Please tally the lines in the data below that contain the string "This", treating uppercase and lowercase as different, and give only the number.

Source records:
--- start ---

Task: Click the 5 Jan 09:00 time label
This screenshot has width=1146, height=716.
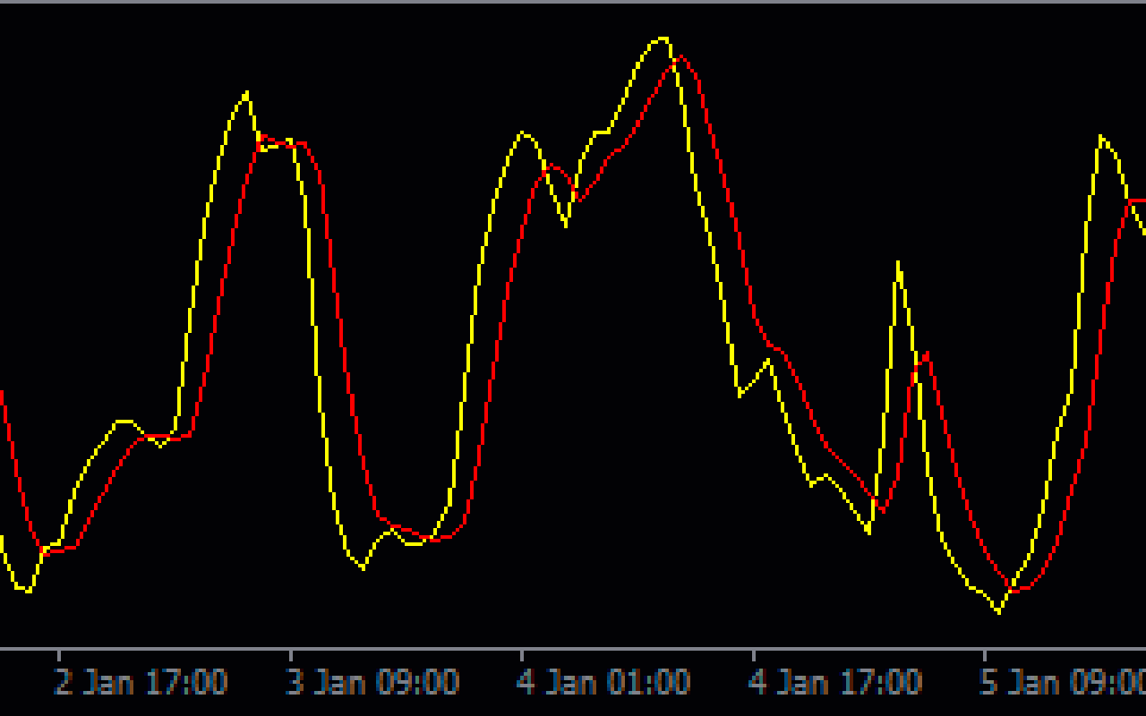Action: pyautogui.click(x=1063, y=682)
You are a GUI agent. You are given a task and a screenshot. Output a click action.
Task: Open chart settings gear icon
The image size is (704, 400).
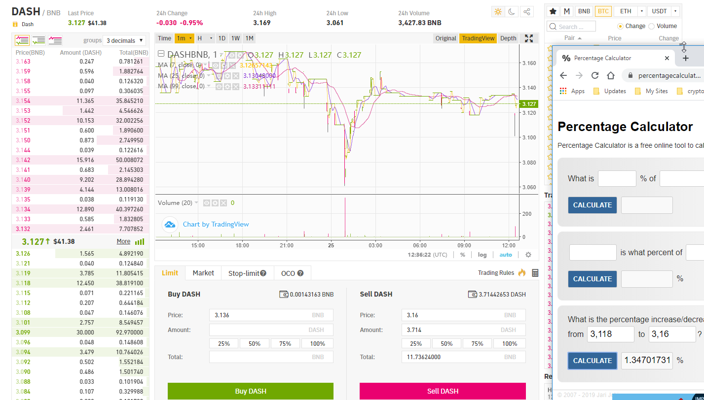(528, 255)
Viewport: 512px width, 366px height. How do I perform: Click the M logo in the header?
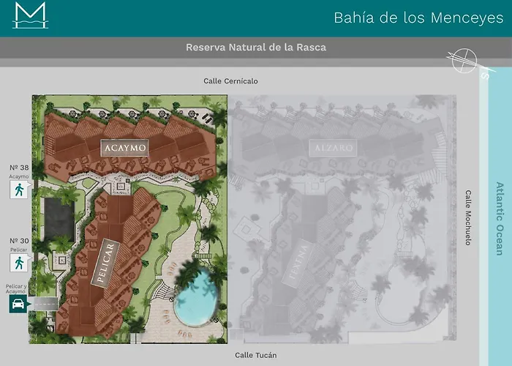tap(31, 15)
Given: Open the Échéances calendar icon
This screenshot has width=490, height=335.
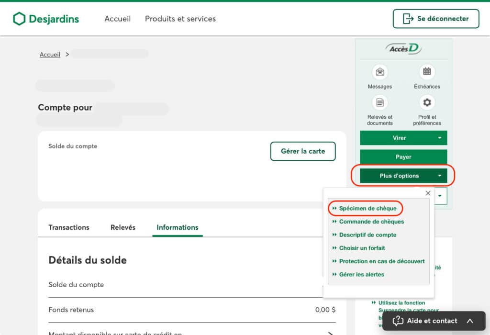Looking at the screenshot, I should (427, 72).
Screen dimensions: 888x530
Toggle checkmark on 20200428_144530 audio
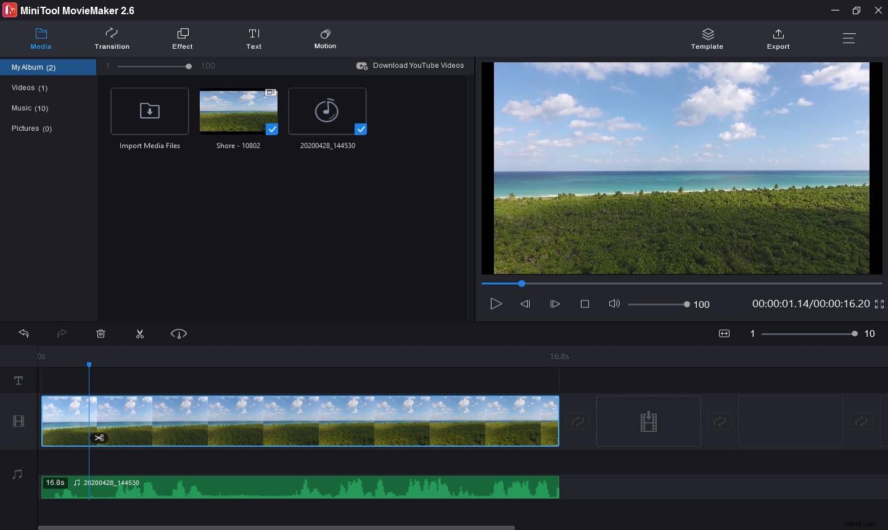click(361, 129)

--- end ---

Exercise output:
2